New 'Age of Information' approach to the distributed machine learning problem of 'straggling' worker machines

news story image

Fig. 1 from the paper: Illustration of partial recovery in a naive distributed computation scenario with six "worker" machines, two of which are stragglers.

One of the main factors behind the success of machine learning algorithms is the availability of large datasets for training. However, as datasets become ever larger, the required computation becomes impossible to execute in a single machine within a reasonable time frame. This computational bottleneck can be overcome by distributed learning across multiple machines, which are typically called “workers.”

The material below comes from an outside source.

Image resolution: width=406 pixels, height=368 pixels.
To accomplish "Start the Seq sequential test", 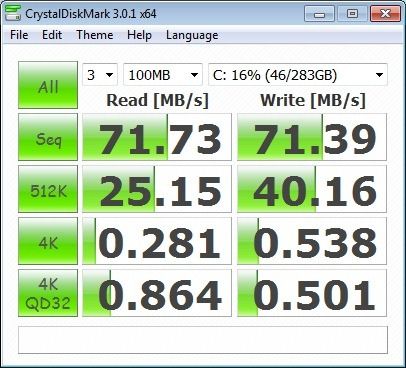I will (48, 137).
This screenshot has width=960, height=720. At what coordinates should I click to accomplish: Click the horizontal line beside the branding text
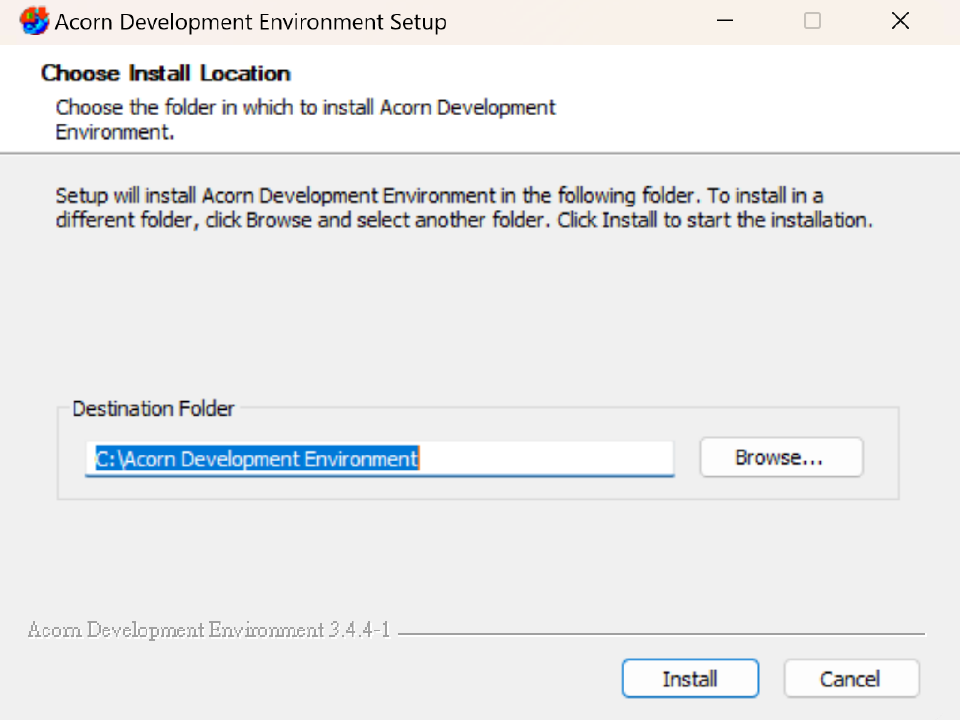[660, 634]
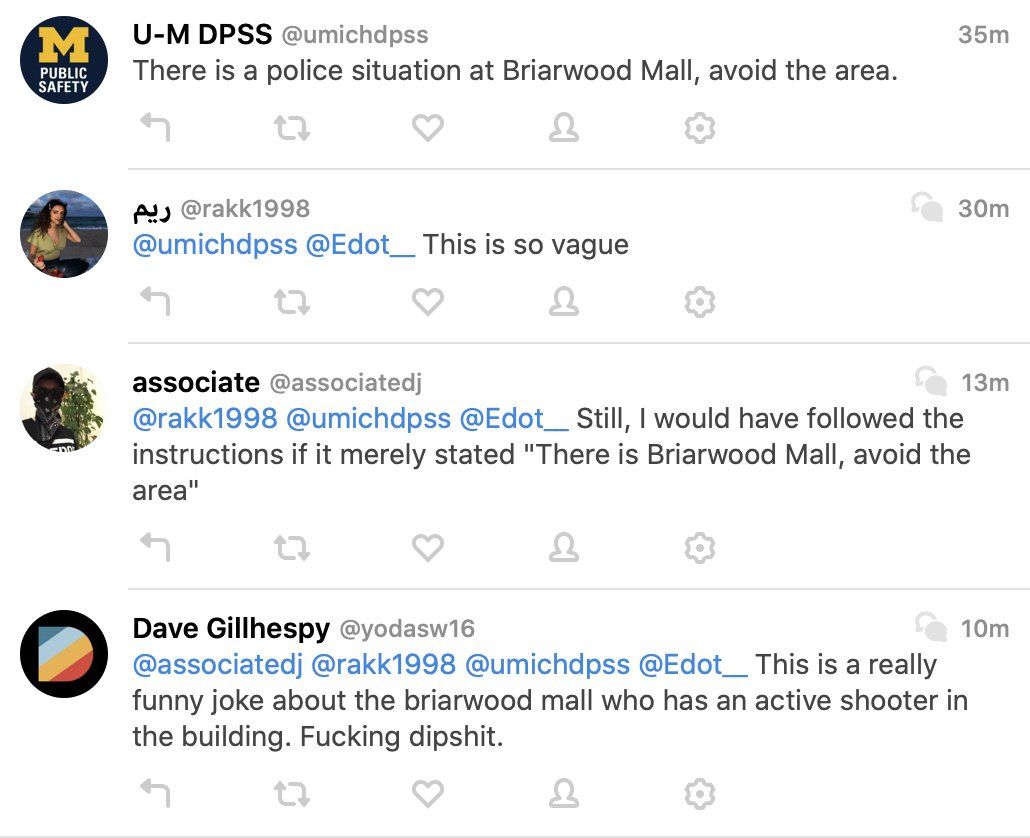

Gradient descent (GD) is the most common approach in supervised learning, and can be easily distributed. By employing a parameter server (PS) type framework, the dataset can be divided among workers, and at each iteration, workers compute gradients based on their local data, which can be aggregated by the PS. However, slow and so-called “straggling” worker machines are the Achilles heel of distributed GD since the PS has to wait for all the workers to complete an iteration.

A wide range of straggler-mitigation strategies have been proposed in recent years. The main notion is to introduce redundancy in the computations assigned to each worker, so that fast workers can compensate for the stragglers.

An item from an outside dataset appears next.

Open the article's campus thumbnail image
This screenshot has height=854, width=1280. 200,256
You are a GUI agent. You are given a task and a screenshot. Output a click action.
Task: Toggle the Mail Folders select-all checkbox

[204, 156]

A new approach to the problem appears in the paper Age-Based Coded Computation for Bias Reduction in Distributed Learning by Reader in Information Theory and Communications Deniz Gunduz, Department of Electrical and Electronic Engineering, Imperial College London; his Ph.D. student Emre Ozfatura; Professor Sennur Ulukus (ECE/ISR); and her Ph.D. student Baturalp Buyukates.

Existing solutions

Most “coded computation” solutions for straggler mitigation suffers from two drawbacks: First, they allow each worker to send a single message per iteration, which results in the under-utilization of computational resources. Second, they recover the full gradient at each iteration, which may unnecessarily increase the average completion time of an iteration.

Multi-message communication (MMC) strategy addresses the first drawback by allowing each worker to send multiple messages per-iteration, thus, seeking a balance between computation and communication latency. The second drawback can be addressed by combining coded computation with partial recovery (CCPR) to provide a trade-off between the average completion time of an iteration and the accuracy of the recovered gradient estimate.

If the straggling behavior is not independent and identically distributed over time and workers—often the case in practice—the gradient estimates recovered by the CCPR scheme become biased. This may happen when a worker machine straggles over multiple iterations. Regulating the recovery frequency of the partial computations to make sure that each partial computation contributes to the model updates as equally as possible is critical to avoid biased updates.

The new paper’s solution

In the new paper, the authors use the age of information (AoI) metric to track the recovery frequency of partial computations.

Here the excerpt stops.